This is fairly simplistic and doesn't implement all the ideas from the proposal but I think it'll cover the vast majority of use cases right now. Summary of the features below.

A little messy, I have some visions for how I'd like to see the compiler cli but that's another issue. Also untested on Windows but provided I implemented the os details without compiler errors they should do the job.

I've skimped on tests for the moment.

Here is a simple test program that can be used to verify arguments (modify the shebang location to suit).

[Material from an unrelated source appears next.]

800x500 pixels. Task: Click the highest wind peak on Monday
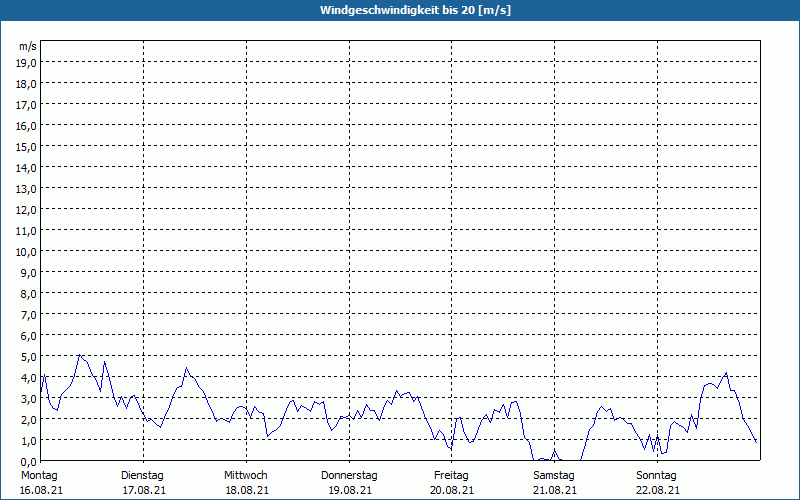80,355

#!/home/me/local/bin/zig run

const std = @import("std");
const os = std.os;

const allocator = std.debug.global_allocator;

pub fn main() void {
    var args_it = os.args();

    while (args_it.next(allocator)) |arg_or_err| {
        std.debug.warn("{}\n", arg_or_err);
    }
}

zig run file.zig builds a file and stores the artifacts in the global
cache. On successful compilation the binary is executed.

zig run file.zig -- a b c does the same, but passes the arguments a,
b and c as runtime arguments to the program. Everything after an -- are
treated as runtime arguments.

If the file was not modified or renamed and the compile arguments have not
changed (order cannot change either) then a cached version may be used
instead of recompiling. Runtime arguments do not trigger a rebuild.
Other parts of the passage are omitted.